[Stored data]
● ● ● ●

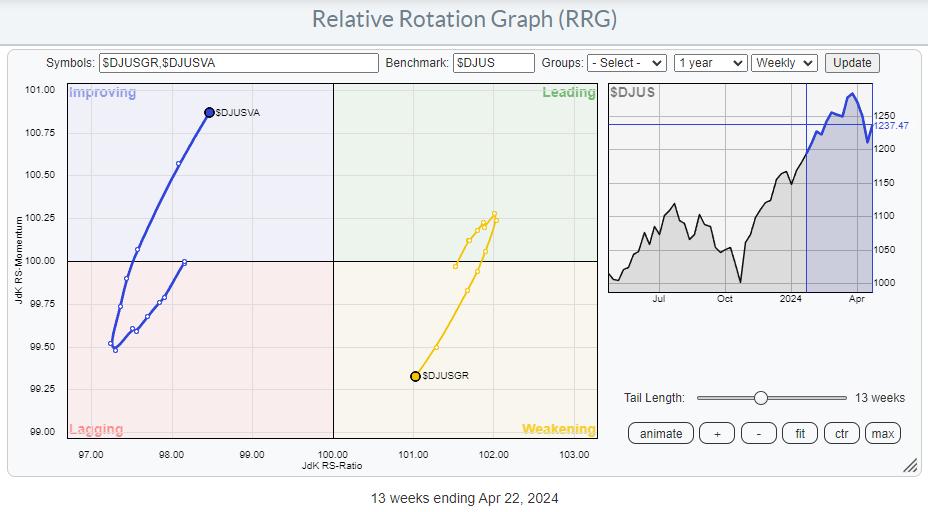Open the 1 year period dropdown

pyautogui.click(x=710, y=62)
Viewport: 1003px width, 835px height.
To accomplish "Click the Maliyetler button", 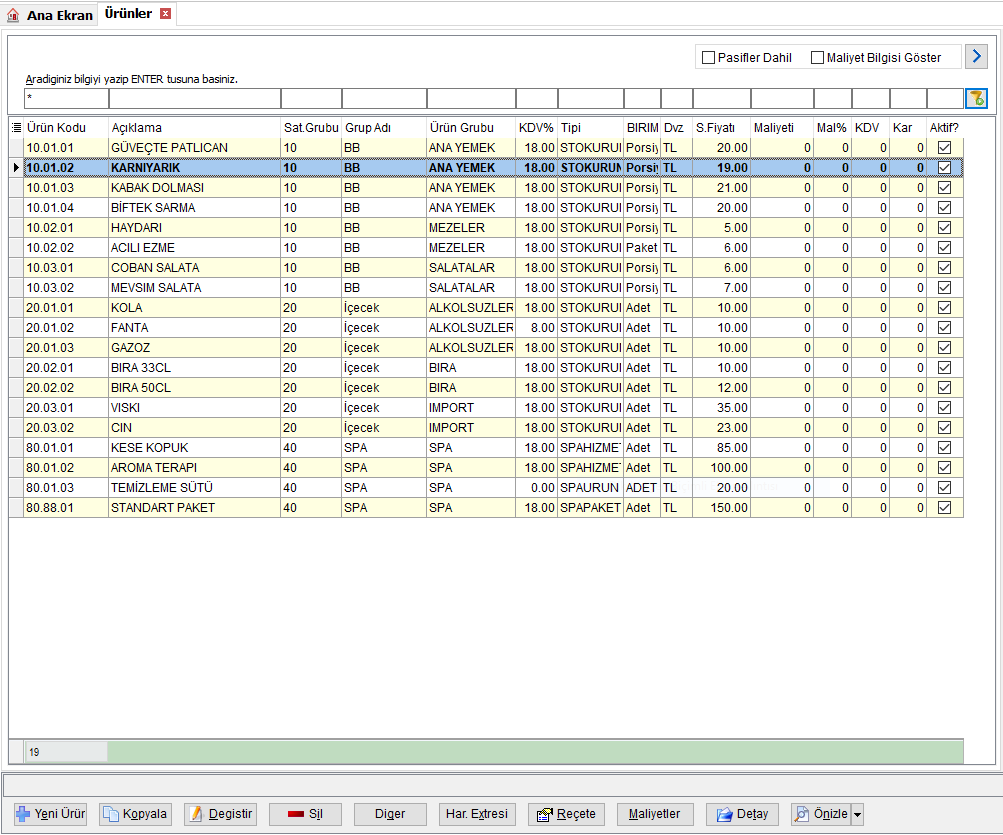I will point(654,814).
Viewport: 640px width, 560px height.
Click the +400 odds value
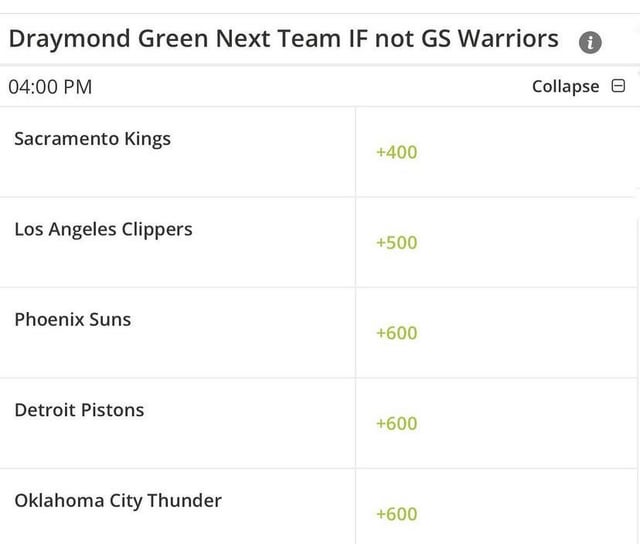pos(396,152)
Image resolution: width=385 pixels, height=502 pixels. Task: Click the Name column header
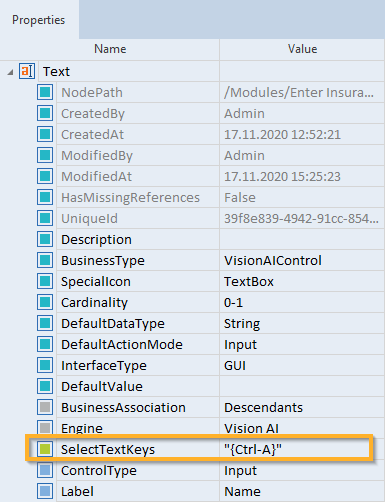pos(110,49)
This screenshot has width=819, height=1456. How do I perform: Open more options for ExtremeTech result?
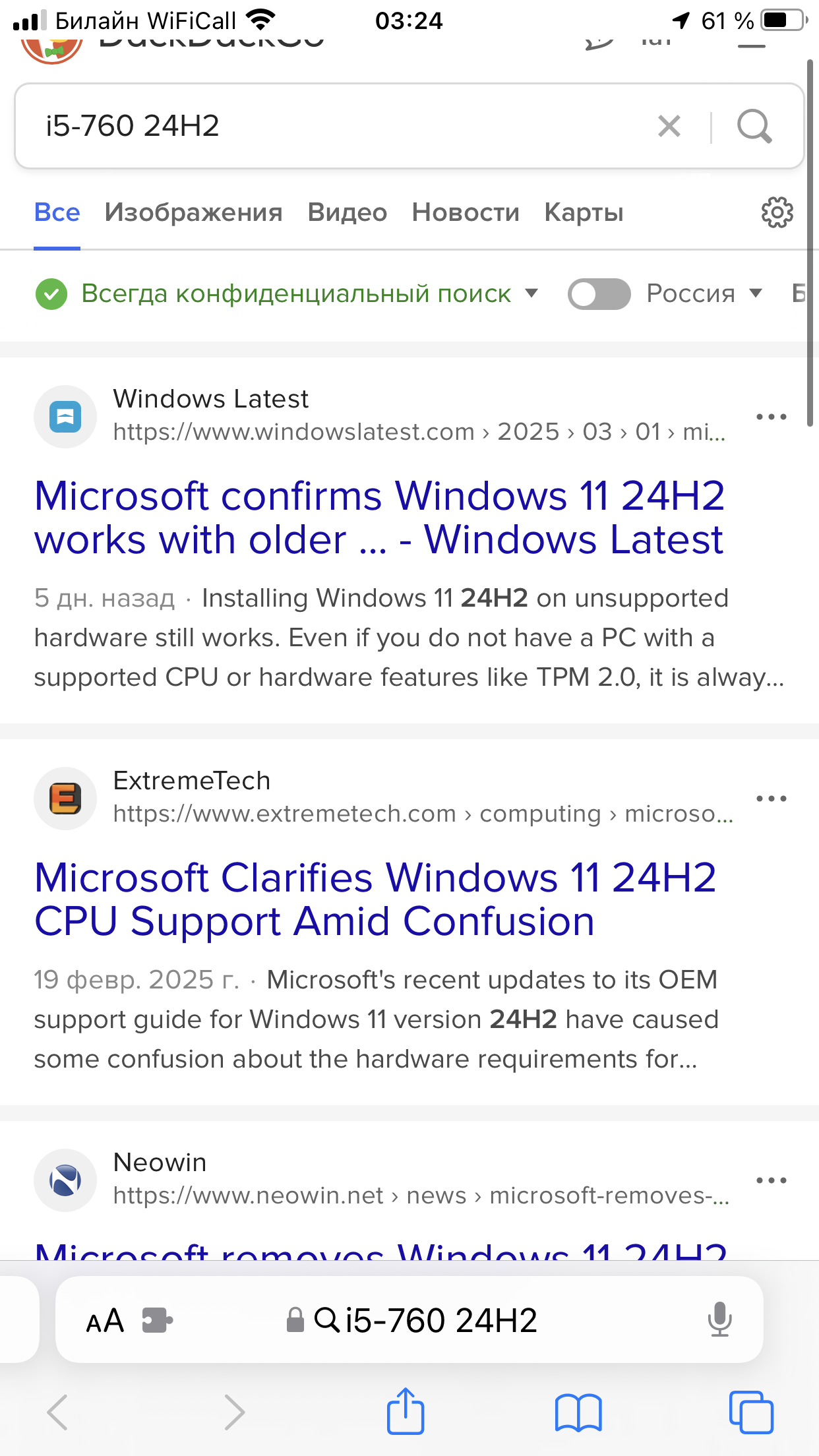(x=771, y=799)
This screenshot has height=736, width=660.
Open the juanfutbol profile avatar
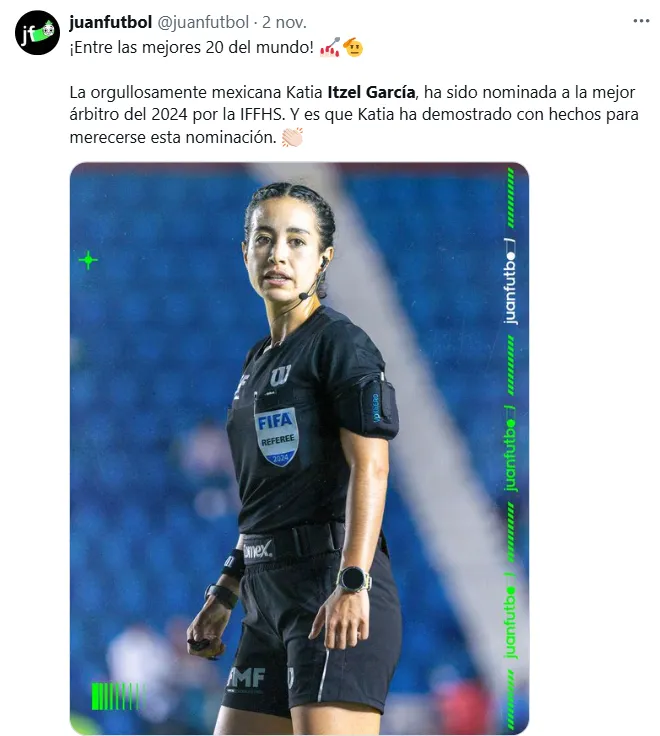pyautogui.click(x=38, y=32)
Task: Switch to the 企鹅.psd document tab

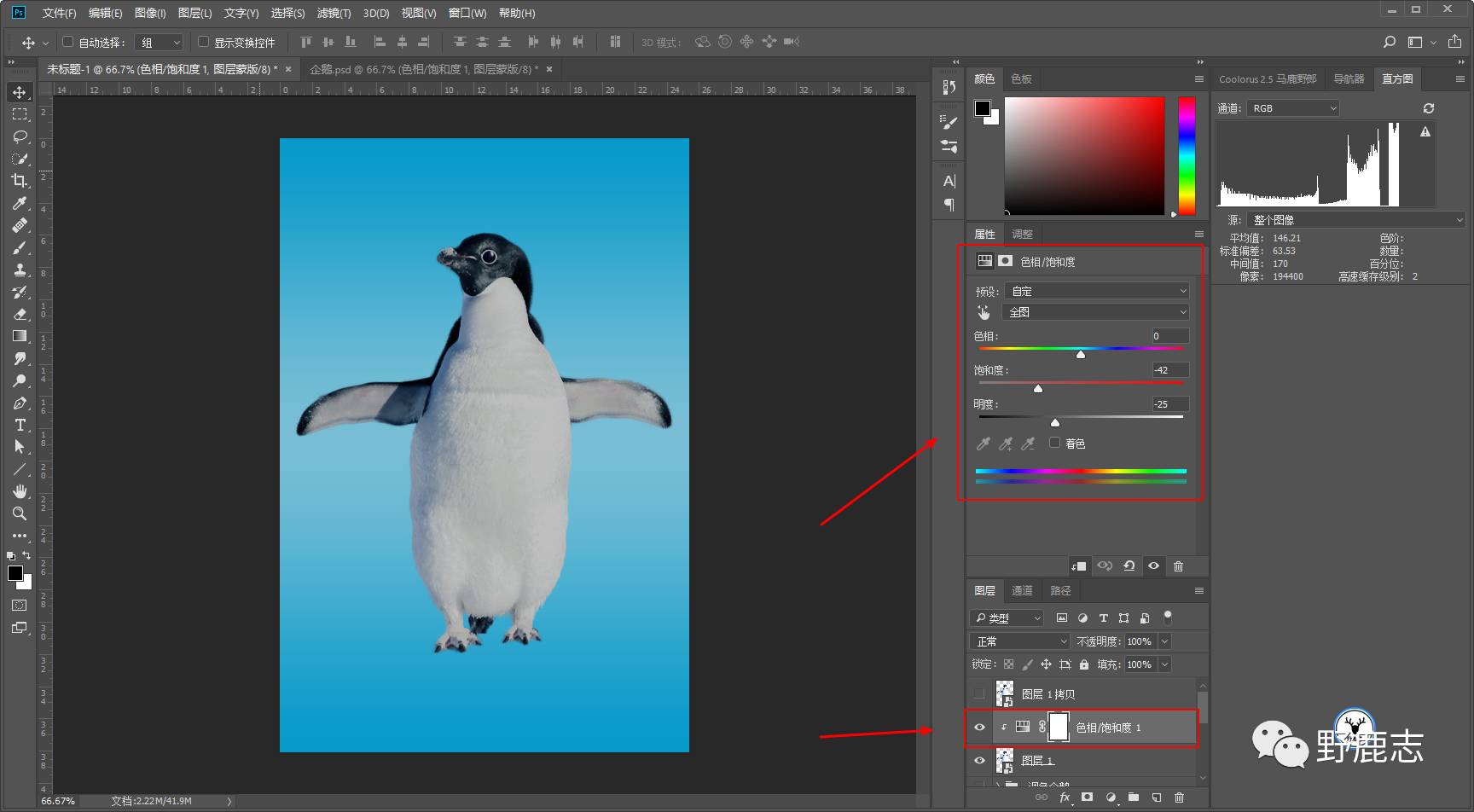Action: 423,69

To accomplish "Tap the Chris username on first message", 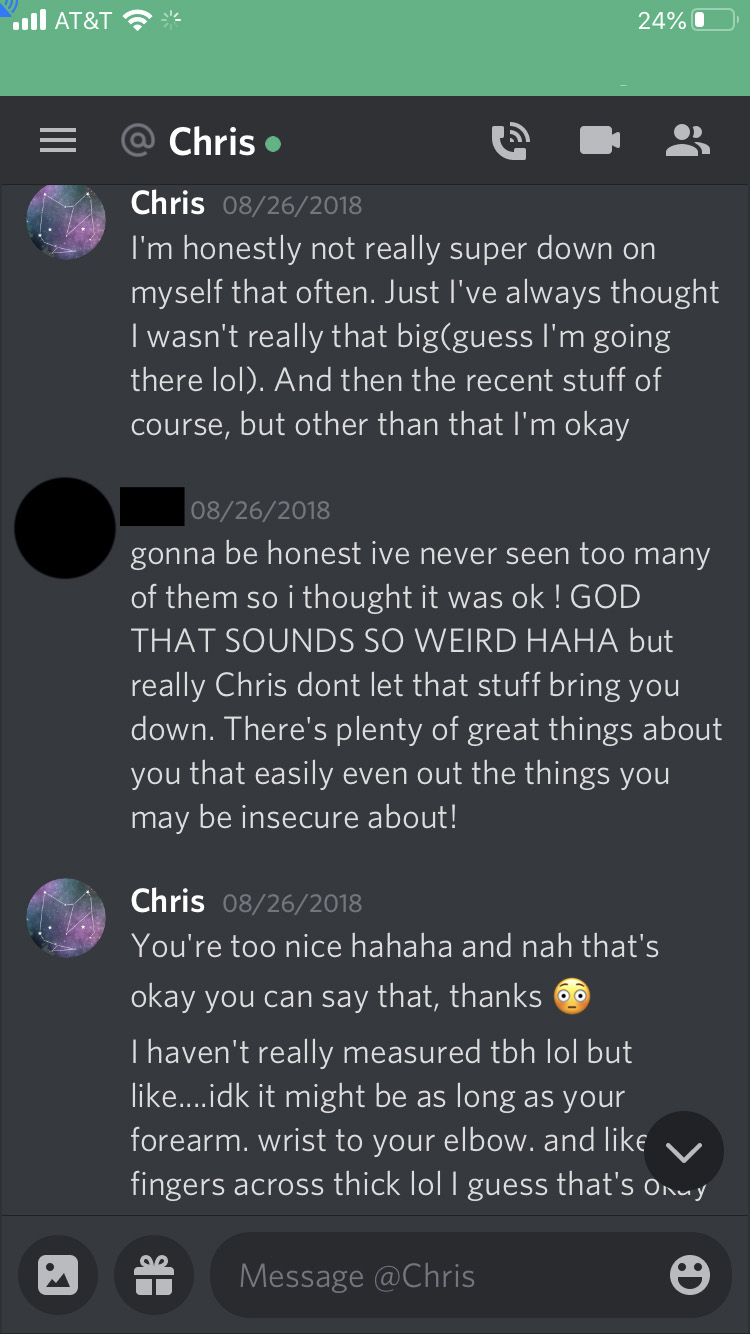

● ● ● ●

Problem requirements - Please transcribe exactly the lines from the one containing "Open the juanfutbol profile avatar" through the last line of the records above, both included, and leave out every picture.

Response to the exercise -
Open the juanfutbol profile avatar
pyautogui.click(x=38, y=32)
Task: Switch to the 企鹅.psd document tab

Action: 423,69

To accomplish "Tap the Chris username on first message", 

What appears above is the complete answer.